All that is wanted is the exact lines from the one with "This screenshot has height=849, width=840." through the last line of the entries, with both ends kept and every picture left out.

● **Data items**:
━━━━

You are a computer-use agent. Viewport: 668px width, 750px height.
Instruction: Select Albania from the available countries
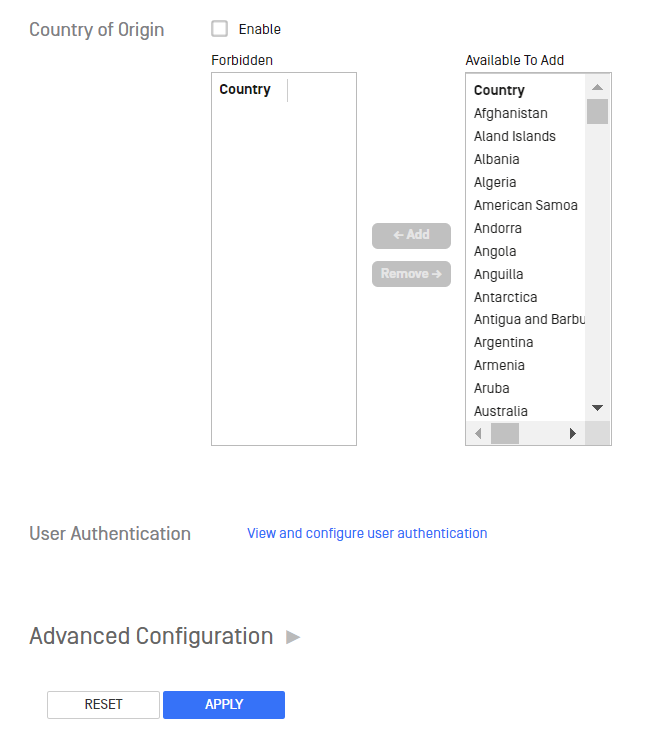coord(496,159)
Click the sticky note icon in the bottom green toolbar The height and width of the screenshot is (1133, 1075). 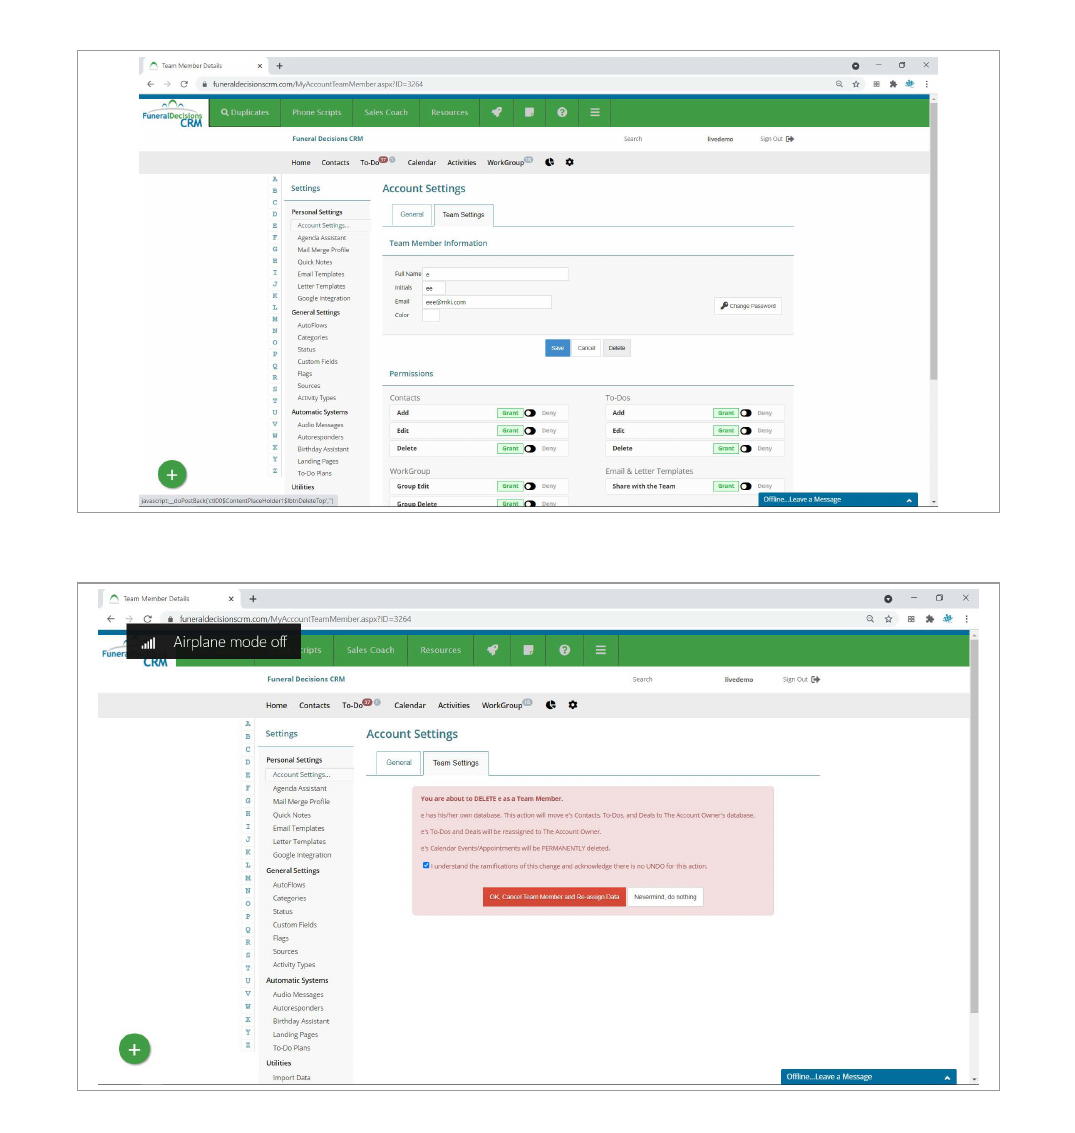528,650
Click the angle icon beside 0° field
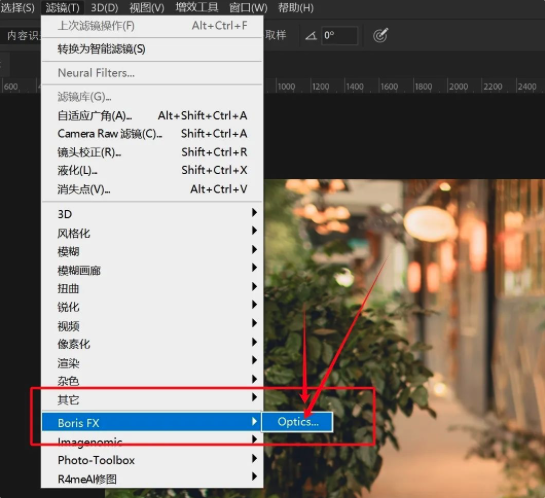 click(311, 35)
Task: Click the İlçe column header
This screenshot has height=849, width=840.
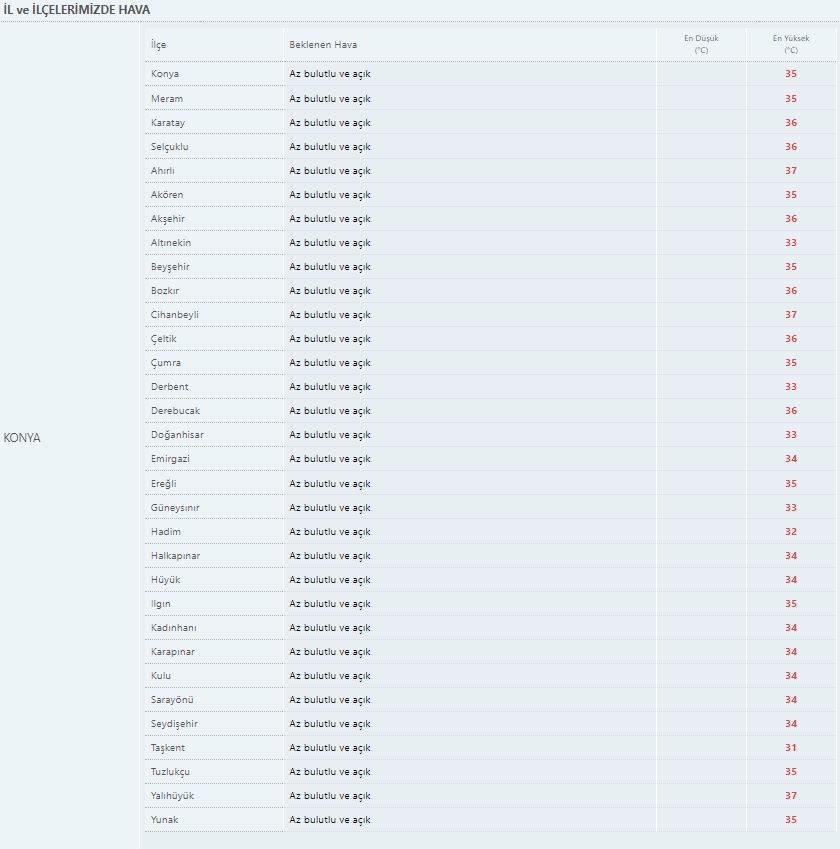Action: (158, 45)
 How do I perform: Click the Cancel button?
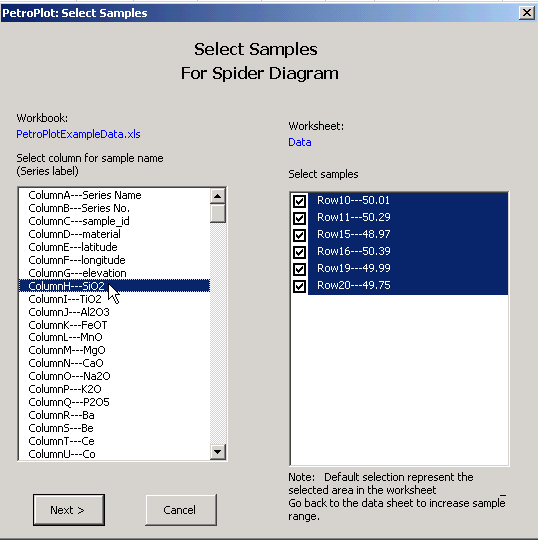pos(181,510)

━━━━

● **Task result**:
This screenshot has height=849, width=840.
Action: (158, 45)
 How do I perform: Click the Cancel button?
pos(181,510)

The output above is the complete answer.